EXERCISE GOAL: Identify all lines in the data containing the string "video". Copy them out.

DATA LISTING:

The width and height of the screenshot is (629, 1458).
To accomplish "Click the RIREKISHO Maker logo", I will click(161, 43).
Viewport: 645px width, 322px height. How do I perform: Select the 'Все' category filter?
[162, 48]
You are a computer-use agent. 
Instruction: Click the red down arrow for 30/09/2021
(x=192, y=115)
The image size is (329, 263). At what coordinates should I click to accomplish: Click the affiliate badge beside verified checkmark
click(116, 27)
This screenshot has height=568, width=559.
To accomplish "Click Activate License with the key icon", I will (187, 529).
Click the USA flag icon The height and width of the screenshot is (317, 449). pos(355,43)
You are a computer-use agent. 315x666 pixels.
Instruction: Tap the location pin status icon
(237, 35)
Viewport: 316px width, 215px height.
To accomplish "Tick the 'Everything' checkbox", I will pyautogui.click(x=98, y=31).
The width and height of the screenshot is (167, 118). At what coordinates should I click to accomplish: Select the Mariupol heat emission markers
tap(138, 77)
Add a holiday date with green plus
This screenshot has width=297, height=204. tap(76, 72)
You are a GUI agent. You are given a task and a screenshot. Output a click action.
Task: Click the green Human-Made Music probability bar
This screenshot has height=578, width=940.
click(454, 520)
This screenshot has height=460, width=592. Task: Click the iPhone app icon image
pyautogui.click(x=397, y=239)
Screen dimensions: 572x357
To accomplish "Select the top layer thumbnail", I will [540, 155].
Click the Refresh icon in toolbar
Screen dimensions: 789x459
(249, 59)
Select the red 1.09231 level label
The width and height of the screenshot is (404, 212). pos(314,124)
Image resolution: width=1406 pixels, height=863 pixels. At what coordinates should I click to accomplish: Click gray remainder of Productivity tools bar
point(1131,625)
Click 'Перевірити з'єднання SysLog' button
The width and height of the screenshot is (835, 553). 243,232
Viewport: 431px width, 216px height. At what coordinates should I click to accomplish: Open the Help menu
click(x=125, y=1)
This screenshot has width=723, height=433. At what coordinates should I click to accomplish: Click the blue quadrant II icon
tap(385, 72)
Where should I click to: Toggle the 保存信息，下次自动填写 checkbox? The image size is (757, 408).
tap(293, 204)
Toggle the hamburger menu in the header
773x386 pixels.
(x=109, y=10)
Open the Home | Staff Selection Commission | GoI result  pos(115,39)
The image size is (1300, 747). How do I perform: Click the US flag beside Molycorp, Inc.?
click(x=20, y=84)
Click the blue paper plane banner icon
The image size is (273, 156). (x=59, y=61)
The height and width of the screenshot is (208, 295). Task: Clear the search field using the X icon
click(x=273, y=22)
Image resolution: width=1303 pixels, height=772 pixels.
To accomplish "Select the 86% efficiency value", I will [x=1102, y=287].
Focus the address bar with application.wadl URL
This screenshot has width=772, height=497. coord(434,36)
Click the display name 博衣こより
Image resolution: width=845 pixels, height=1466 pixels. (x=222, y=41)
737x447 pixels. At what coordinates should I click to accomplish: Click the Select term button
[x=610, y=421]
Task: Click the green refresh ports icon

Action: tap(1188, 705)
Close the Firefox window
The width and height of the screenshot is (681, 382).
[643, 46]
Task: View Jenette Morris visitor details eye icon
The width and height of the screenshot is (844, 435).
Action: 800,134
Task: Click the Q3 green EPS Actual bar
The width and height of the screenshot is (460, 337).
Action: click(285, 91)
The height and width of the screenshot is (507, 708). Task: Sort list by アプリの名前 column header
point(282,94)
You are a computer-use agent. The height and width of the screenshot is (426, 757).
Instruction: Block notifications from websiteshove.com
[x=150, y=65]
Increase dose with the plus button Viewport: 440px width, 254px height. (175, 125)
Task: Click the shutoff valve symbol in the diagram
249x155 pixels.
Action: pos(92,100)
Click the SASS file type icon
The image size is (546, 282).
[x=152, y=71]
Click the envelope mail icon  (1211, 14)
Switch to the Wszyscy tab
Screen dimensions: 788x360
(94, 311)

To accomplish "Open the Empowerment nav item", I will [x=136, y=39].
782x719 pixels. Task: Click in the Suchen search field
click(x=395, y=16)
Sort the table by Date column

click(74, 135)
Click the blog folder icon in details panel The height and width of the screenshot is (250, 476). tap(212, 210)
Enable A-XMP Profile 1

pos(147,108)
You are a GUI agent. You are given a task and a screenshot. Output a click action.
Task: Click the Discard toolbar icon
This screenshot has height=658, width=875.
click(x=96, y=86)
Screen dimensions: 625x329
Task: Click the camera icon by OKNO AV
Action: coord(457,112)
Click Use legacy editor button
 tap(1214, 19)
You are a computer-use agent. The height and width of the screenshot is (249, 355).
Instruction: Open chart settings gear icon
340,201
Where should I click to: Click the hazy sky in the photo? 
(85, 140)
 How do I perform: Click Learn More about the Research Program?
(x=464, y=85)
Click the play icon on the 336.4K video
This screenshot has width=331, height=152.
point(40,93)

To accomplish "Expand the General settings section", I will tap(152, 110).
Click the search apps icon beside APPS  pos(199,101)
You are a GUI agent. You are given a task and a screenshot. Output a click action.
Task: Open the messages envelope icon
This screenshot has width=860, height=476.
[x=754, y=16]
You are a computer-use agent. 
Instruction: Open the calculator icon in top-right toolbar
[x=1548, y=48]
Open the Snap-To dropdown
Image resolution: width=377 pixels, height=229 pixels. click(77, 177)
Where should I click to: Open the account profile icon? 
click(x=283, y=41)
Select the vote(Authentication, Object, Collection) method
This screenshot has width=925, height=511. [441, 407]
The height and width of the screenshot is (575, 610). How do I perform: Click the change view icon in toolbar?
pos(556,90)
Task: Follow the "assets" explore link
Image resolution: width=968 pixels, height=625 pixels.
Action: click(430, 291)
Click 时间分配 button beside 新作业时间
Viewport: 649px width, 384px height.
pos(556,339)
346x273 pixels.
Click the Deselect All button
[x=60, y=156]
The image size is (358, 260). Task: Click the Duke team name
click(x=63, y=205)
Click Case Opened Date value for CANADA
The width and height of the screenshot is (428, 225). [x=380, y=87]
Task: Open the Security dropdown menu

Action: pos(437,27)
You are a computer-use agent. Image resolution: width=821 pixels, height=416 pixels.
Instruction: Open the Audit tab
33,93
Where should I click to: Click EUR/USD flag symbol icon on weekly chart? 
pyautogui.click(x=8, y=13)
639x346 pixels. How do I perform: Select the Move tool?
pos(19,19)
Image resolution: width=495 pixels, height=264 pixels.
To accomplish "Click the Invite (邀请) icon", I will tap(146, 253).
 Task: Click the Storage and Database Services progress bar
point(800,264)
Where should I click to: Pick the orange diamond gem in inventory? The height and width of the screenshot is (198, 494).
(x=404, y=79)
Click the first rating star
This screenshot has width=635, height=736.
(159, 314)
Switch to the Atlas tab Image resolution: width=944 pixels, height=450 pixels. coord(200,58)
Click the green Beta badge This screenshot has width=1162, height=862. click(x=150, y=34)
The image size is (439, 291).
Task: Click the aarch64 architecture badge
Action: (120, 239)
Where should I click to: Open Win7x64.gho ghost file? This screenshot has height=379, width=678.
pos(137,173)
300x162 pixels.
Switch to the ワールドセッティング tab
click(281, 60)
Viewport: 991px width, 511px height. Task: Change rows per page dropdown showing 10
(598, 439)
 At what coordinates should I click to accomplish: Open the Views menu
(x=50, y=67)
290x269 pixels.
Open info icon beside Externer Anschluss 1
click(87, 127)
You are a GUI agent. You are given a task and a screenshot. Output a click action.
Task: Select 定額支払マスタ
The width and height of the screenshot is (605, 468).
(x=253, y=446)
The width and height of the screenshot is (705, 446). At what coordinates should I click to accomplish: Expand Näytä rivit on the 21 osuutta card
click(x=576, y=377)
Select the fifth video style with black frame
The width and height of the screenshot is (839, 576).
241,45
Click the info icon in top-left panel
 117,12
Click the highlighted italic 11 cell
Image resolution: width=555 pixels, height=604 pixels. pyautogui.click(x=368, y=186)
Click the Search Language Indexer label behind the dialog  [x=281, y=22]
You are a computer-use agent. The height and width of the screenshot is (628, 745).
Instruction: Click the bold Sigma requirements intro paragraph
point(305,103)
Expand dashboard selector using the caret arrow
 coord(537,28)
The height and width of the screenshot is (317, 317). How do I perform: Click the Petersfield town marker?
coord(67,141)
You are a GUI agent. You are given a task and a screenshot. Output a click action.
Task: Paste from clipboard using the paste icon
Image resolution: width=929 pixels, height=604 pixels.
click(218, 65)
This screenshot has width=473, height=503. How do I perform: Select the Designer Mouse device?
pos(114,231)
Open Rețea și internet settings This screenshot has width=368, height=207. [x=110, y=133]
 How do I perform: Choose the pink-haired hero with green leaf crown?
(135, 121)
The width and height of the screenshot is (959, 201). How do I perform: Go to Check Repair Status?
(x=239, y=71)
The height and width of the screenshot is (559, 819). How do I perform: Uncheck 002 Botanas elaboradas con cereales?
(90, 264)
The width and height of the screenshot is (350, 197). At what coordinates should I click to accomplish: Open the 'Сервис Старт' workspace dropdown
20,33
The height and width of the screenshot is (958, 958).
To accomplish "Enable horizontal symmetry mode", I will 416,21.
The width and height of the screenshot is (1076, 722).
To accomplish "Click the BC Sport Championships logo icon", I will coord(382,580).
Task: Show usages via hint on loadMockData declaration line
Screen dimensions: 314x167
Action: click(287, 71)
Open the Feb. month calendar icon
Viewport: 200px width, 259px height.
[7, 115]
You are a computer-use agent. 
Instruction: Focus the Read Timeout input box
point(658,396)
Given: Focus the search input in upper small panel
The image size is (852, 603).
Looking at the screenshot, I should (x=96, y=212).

ANSWER SECTION:
Click the play icon on the 336.4K video
Select the fifth video style with black frame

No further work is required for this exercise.